(Pixel coordinate grounding data)
== Segment start ==

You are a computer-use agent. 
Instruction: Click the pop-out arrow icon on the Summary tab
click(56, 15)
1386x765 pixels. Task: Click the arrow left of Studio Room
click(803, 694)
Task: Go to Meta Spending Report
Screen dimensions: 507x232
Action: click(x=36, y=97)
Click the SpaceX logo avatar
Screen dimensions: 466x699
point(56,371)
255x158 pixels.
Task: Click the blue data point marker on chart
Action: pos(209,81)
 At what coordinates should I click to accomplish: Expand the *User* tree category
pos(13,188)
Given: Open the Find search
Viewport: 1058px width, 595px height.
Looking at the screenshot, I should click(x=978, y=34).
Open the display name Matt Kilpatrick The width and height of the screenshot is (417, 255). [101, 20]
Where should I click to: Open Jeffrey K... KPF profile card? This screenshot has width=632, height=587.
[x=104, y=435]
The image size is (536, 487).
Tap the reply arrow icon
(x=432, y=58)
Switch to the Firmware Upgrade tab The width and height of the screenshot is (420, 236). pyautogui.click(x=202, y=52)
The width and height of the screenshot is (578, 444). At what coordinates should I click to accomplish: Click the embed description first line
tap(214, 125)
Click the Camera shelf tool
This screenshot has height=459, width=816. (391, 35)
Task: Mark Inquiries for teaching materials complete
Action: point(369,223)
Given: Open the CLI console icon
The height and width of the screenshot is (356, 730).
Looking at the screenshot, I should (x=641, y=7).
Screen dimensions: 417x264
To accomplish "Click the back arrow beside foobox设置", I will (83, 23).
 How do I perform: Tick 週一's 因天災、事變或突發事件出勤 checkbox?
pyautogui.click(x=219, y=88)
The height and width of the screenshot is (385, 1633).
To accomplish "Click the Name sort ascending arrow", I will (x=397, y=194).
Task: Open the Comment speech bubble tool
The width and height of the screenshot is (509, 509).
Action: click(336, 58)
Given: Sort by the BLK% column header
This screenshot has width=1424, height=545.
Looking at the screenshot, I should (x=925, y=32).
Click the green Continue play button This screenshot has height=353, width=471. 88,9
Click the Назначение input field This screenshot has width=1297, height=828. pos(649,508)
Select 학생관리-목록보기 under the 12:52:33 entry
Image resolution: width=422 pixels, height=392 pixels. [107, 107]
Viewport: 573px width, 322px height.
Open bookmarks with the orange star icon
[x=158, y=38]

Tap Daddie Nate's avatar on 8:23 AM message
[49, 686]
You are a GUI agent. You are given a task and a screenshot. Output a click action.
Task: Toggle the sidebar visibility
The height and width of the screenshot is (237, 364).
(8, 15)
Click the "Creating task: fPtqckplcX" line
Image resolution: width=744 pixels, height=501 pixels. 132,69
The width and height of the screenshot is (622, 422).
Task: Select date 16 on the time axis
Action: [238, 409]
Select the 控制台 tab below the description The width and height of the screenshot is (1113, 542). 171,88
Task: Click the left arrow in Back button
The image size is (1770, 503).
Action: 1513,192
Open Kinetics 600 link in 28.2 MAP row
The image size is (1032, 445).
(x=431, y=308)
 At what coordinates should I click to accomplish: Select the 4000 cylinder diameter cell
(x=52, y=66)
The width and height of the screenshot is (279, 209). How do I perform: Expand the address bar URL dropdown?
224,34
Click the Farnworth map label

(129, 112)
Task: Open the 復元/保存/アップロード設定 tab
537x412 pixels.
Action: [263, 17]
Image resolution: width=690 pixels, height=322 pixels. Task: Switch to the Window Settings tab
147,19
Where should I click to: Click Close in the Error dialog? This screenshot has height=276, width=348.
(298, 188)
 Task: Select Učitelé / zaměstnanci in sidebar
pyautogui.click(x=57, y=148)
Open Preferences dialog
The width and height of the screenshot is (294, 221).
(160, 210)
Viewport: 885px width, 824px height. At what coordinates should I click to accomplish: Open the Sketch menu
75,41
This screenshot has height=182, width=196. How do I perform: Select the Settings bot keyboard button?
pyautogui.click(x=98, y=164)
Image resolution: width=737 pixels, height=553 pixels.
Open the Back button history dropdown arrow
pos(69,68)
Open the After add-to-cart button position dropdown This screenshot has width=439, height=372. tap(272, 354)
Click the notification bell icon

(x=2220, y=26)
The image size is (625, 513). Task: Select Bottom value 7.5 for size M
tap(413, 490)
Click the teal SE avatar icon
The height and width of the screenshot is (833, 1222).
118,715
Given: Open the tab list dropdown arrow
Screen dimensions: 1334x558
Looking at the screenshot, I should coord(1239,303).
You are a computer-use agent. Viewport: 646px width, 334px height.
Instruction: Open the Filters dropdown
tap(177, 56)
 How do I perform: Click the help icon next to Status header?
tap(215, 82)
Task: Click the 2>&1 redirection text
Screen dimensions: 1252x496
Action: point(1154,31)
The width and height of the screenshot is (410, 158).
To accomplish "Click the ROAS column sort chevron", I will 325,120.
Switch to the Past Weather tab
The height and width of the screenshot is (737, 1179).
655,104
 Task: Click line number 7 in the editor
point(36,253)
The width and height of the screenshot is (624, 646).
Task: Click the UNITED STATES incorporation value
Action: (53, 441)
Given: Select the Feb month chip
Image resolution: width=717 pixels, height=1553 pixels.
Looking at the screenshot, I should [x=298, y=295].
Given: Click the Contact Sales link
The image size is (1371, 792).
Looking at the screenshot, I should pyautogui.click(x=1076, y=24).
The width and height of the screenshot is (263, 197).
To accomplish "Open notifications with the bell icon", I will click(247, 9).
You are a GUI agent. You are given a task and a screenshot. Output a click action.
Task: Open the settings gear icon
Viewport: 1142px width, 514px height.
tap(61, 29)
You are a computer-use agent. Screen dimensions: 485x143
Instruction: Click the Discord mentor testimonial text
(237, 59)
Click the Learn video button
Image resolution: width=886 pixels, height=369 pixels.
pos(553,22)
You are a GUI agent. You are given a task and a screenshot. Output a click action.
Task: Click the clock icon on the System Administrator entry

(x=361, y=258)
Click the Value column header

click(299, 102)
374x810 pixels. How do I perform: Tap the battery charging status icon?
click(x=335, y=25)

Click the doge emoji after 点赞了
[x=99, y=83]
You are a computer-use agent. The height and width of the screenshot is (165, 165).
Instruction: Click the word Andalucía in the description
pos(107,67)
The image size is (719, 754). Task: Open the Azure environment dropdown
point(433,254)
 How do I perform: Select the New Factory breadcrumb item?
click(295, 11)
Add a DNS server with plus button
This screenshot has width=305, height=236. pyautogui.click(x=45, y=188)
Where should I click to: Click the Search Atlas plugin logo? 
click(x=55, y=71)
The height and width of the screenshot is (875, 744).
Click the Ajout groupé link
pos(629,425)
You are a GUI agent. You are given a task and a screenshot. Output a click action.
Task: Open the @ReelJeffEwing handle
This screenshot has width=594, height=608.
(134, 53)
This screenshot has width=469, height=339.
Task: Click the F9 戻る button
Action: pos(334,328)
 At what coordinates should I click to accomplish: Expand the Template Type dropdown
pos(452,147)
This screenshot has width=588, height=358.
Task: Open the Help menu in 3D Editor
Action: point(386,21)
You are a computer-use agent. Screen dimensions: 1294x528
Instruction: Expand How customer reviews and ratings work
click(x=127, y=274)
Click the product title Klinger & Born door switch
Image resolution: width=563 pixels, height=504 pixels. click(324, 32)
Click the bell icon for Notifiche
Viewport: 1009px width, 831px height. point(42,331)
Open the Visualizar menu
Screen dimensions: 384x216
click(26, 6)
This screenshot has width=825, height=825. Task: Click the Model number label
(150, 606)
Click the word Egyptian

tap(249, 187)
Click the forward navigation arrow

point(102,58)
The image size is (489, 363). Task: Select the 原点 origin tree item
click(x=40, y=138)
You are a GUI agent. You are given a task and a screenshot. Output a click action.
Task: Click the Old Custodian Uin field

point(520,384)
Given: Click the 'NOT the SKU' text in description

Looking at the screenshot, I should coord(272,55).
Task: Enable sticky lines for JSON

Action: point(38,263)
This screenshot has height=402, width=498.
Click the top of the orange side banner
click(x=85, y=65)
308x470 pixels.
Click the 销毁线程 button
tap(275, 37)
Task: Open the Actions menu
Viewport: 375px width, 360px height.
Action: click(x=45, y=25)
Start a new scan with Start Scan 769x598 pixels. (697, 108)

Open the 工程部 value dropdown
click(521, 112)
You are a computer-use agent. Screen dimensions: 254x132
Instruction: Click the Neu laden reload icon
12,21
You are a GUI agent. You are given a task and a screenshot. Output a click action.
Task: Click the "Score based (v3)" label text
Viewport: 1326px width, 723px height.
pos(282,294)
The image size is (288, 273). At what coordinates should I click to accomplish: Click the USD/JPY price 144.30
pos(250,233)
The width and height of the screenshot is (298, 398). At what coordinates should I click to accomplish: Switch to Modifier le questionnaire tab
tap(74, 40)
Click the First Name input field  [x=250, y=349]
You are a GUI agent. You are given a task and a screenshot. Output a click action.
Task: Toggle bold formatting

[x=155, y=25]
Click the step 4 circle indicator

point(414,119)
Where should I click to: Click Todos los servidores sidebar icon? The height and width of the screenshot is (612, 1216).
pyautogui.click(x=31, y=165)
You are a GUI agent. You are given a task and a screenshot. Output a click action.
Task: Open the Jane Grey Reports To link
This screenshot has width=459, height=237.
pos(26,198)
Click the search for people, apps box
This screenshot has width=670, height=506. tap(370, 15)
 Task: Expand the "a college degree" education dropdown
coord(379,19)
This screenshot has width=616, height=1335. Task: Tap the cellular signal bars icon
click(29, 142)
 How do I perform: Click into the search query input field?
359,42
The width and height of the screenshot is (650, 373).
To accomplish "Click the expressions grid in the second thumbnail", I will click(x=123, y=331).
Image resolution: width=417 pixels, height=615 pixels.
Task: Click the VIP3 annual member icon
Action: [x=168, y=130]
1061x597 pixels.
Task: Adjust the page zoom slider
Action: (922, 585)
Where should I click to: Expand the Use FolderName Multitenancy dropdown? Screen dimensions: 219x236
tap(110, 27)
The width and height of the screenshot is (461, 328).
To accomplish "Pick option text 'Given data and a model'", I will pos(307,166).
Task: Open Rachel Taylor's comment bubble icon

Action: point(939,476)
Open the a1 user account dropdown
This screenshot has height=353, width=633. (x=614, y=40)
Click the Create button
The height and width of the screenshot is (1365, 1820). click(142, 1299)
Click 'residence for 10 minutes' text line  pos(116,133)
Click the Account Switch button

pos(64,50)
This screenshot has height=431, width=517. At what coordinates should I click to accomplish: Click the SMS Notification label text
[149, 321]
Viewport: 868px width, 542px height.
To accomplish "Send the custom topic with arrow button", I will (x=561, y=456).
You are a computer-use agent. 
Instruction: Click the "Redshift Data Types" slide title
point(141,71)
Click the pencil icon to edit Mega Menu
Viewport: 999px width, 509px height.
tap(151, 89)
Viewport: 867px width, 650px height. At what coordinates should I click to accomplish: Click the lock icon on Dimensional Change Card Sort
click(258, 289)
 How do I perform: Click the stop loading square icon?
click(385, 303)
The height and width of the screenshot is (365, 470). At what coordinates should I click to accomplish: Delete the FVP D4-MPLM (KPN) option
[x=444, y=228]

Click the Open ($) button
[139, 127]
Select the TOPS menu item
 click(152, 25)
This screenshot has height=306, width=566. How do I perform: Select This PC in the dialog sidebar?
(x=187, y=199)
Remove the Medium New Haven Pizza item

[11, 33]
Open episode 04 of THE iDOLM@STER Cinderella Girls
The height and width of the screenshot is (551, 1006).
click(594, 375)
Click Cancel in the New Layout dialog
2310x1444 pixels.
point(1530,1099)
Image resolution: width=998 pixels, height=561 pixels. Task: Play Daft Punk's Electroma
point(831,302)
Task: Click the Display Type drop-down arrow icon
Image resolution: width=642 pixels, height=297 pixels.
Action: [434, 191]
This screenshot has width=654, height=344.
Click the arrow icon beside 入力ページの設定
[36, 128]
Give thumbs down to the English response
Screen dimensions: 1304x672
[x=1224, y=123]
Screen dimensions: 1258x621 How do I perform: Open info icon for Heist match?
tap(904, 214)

== Segment end ==

## [The task]
Produce an exact transcription of the lines from the one containing "Click the Open ($) button" through the end of the records, both included, and no other lines.

## [Answer section]
Click the Open ($) button
[139, 127]
Select the TOPS menu item
 click(152, 25)
This screenshot has height=306, width=566. How do I perform: Select This PC in the dialog sidebar?
(x=187, y=199)
Remove the Medium New Haven Pizza item

[11, 33]
Open episode 04 of THE iDOLM@STER Cinderella Girls
The height and width of the screenshot is (551, 1006).
click(594, 375)
Click Cancel in the New Layout dialog
2310x1444 pixels.
point(1530,1099)
Image resolution: width=998 pixels, height=561 pixels. Task: Play Daft Punk's Electroma
point(831,302)
Task: Click the Display Type drop-down arrow icon
Image resolution: width=642 pixels, height=297 pixels.
Action: [434, 191]
This screenshot has width=654, height=344.
Click the arrow icon beside 入力ページの設定
[36, 128]
Give thumbs down to the English response
Screen dimensions: 1304x672
[x=1224, y=123]
Screen dimensions: 1258x621 How do I perform: Open info icon for Heist match?
tap(904, 214)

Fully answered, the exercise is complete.